Kys, her psi-sensitive mind feeling it worse than the rest, paused to wipe fresh blood off her lip with the back of her gwel-skin glove. Her nose was bleeding.
As she did so, the hostiles began trying
to kill them again.
The Divine Fratery, may the ordos condemn their sick souls, seek to chart the future. All possible futures, in fact. With their mirrors and their abominably practised eyes, they identify events to come, and take special interest in those events that are ill-favoured. Disasters, plagues, invasions, collapses of governments, heresies, famines, defeats in battle. Doom, in any guise.

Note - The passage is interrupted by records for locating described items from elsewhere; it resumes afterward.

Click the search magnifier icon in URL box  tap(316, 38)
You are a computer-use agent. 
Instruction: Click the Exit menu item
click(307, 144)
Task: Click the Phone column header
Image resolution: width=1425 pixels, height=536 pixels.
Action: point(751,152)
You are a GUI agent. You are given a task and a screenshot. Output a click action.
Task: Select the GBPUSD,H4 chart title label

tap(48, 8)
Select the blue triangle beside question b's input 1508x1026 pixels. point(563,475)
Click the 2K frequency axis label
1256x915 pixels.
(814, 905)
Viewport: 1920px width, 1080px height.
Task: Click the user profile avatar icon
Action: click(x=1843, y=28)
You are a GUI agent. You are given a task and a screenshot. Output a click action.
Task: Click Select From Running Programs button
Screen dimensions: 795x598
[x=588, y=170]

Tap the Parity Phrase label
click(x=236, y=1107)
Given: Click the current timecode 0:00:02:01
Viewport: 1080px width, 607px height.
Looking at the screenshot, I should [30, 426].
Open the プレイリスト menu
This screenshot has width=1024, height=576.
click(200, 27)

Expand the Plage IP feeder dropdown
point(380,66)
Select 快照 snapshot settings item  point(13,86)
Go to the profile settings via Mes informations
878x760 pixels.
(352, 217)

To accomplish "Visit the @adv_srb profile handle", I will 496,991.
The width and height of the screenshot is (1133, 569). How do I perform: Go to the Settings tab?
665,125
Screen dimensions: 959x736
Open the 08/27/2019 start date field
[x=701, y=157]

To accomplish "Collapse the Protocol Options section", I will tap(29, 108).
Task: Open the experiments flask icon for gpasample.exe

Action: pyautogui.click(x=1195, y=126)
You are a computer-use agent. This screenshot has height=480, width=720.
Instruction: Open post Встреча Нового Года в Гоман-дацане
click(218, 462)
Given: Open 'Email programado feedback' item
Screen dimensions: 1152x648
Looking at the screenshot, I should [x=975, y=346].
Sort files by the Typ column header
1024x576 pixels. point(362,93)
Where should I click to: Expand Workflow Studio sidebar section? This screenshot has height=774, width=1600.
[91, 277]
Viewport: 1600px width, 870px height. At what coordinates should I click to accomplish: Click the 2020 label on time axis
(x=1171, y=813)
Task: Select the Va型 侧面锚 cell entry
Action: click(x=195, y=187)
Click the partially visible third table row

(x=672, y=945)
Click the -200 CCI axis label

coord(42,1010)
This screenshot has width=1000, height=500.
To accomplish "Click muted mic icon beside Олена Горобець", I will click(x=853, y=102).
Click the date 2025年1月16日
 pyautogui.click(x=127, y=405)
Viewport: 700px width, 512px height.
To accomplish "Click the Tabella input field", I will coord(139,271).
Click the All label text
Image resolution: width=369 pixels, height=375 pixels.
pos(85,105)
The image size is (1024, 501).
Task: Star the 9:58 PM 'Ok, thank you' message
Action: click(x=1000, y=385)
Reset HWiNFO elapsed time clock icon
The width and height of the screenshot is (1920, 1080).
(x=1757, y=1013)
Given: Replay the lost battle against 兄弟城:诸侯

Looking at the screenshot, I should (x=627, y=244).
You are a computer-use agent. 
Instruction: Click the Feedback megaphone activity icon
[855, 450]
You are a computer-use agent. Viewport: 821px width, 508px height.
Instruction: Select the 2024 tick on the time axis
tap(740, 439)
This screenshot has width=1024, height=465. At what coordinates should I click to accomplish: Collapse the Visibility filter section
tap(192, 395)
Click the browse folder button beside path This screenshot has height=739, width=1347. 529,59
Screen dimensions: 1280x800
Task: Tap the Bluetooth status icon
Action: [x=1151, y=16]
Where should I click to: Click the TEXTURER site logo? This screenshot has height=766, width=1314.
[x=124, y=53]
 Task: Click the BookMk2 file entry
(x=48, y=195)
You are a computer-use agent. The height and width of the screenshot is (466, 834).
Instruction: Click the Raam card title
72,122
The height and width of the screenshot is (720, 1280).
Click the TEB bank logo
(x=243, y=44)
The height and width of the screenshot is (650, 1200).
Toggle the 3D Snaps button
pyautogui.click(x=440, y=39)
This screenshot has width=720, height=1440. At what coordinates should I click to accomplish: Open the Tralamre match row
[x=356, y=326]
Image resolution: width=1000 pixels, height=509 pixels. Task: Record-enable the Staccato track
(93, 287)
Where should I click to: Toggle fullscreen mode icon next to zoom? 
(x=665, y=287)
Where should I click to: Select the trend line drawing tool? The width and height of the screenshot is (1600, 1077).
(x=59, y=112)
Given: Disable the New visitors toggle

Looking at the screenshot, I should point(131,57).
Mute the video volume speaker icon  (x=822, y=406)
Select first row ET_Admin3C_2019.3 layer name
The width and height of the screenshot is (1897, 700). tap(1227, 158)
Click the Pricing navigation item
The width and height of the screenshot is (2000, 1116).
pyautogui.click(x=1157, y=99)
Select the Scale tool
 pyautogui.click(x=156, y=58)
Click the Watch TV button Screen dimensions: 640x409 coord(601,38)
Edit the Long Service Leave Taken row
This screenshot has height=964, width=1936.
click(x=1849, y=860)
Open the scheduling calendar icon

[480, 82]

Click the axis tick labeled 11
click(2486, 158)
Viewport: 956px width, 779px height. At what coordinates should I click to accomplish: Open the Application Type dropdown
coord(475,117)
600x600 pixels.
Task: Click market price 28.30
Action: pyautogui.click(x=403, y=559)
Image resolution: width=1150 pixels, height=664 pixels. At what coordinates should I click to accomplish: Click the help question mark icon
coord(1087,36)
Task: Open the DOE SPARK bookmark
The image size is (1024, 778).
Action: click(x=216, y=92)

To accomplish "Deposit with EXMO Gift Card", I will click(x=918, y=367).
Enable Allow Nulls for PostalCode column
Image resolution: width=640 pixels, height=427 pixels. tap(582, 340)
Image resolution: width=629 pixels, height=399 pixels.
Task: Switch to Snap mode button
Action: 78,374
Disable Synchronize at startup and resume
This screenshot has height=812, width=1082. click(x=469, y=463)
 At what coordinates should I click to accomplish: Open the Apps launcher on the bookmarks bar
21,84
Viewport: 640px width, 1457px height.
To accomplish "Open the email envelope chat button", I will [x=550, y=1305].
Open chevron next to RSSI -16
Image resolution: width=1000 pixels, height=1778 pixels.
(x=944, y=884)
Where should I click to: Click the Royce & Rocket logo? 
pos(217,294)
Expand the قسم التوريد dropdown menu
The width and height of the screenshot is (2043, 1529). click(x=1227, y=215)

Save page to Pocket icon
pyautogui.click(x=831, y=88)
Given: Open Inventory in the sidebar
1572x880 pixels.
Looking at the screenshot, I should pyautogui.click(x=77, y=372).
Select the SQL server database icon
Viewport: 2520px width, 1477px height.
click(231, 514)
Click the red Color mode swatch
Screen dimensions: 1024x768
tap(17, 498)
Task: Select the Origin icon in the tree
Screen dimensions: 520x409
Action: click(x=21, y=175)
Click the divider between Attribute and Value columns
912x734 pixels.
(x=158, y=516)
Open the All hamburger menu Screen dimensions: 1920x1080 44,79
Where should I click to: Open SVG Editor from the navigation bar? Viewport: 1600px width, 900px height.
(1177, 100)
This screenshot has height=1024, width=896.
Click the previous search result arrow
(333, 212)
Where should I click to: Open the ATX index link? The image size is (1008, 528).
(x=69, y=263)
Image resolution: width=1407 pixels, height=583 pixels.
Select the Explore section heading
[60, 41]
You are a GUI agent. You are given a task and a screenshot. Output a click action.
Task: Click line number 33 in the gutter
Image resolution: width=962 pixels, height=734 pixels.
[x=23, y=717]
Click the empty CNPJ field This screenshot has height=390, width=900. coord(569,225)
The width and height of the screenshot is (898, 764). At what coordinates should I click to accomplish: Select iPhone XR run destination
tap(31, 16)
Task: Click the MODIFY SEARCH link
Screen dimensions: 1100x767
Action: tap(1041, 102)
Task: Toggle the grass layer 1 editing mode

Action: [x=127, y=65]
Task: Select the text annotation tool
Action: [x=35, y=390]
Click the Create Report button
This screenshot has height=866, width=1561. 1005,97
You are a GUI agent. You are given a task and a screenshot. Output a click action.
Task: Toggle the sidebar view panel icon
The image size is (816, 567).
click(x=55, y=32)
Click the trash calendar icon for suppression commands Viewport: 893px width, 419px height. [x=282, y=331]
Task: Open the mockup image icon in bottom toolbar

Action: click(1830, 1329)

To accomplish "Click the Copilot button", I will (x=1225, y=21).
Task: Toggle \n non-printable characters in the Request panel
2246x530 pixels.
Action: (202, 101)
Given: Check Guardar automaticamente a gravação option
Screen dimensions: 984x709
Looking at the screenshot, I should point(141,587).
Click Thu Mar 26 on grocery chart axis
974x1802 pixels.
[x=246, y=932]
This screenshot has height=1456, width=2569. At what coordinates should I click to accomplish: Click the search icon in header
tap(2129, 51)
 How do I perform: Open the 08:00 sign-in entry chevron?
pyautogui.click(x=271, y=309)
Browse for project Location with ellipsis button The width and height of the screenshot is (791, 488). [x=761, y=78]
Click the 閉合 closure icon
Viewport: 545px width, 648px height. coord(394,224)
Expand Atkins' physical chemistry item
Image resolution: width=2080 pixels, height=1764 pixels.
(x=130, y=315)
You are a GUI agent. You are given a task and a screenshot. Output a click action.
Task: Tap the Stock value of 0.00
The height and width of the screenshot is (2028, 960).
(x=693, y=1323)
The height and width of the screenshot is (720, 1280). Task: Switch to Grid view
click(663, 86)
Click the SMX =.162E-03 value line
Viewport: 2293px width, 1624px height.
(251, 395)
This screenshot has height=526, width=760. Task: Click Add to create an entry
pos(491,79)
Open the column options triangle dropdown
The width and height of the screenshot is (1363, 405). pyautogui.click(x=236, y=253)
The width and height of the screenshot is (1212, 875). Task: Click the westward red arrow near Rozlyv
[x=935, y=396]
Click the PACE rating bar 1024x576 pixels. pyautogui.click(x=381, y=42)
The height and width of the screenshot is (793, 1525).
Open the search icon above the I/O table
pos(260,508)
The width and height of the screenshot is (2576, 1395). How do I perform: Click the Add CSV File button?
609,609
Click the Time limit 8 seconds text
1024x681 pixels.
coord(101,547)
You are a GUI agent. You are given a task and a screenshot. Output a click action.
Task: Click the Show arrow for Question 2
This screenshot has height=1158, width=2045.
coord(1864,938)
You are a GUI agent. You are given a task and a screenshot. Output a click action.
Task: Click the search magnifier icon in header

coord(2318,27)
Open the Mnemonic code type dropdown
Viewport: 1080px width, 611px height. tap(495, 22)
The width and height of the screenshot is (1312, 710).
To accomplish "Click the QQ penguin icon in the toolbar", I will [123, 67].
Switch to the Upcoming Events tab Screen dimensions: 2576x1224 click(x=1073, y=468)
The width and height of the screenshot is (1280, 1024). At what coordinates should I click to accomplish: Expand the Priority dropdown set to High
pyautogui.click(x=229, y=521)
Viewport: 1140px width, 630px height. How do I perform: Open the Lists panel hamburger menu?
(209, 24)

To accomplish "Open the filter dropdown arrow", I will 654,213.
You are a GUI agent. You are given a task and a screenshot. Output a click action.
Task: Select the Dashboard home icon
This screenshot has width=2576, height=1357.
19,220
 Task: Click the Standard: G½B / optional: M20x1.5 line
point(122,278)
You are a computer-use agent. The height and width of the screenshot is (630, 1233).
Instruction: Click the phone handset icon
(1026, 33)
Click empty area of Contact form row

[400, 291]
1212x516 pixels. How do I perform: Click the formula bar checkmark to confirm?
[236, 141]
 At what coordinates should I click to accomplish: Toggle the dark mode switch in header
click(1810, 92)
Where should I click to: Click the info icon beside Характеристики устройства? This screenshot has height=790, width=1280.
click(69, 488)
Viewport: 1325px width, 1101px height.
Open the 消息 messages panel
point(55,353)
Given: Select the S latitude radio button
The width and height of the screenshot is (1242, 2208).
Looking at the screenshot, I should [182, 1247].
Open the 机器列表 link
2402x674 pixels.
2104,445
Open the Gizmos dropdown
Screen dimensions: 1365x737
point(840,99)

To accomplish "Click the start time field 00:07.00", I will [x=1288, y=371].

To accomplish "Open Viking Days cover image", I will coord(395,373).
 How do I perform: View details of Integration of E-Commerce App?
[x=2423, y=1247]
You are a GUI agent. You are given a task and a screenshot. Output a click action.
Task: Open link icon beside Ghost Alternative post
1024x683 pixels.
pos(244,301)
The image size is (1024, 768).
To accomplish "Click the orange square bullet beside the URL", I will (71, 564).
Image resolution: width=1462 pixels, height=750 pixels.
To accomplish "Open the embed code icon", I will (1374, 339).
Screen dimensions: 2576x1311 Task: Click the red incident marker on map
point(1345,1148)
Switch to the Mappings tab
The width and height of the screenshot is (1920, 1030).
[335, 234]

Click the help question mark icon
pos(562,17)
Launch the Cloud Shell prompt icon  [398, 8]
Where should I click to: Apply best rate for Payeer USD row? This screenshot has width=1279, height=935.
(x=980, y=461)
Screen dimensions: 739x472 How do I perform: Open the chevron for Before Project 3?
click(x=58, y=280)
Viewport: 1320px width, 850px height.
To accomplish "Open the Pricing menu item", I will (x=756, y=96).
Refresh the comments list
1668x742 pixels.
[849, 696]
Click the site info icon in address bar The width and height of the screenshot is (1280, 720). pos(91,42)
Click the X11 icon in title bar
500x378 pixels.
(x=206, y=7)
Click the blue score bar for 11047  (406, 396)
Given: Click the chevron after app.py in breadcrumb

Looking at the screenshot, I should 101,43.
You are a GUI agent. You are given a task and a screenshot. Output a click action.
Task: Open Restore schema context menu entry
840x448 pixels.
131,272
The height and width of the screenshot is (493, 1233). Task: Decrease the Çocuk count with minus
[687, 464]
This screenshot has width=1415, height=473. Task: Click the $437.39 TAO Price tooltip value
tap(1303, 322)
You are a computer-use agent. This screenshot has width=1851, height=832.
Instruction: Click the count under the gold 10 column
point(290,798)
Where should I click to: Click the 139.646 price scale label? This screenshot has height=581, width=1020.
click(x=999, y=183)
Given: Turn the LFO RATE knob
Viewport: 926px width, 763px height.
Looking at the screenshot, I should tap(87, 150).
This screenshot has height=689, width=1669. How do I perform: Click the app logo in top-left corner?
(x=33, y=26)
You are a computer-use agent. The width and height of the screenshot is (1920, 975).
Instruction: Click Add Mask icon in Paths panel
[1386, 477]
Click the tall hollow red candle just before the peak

The masters of the Fratery then disseminate the details of their oracles to the lower orders of their cult. By my estimation, the Fratery numbers several thousand, many of them apparently upstanding Imperial citizens, spread through hundreds of worlds in the subsectors Antimar, Helican, Angelus and Ophidian. Once a ‘prospect’ as they call them has been identified, certain portions of the ‘cult membership’ are charged with doing everything they can to ensure that it comes to pass, preferably in the worst and most damaging way possible. If a plague is foreseen, then cult members will deliberately break quarantine orders to ensure that the outbreak spreads. If the prospect is a famine, they will plant incendiary bombs or bio-toxins in the Munitorum grain stores of the threatened world. A heretic emerges? They will protect him and publish his foul lies abroad. An invasion approaches? They are the fifth column that will destroy the defenders from within.
They seek doom. They seek to undermine the fabric of our Imperium, the culture of man, and cause it to founder and fall. They seek galactic apocalypse, an age of darkness and fire, wherein their unholy masters, the Ruinous Powers, can rise up and take governance of all.
Five times now I have thwarted their efforts. They hate me, and wish me dead. Now I seek to derail their efforts a sixth time, here, tonight, on Malinter. I have journeyed far out of my way, pursued by their murder-bands, to carry a warning.
For I have seen their latest prospect with my own eyes. And it is a terrible thing.
Laser fire scorched across the mossy span of the bridge arch, sizzling in the rain. Some of it came from the ruin ahead, some from the crags behind them. Stonework shattered and split. Las-bolts and hard-rounds snapped and stung away from the age-polished cobbles.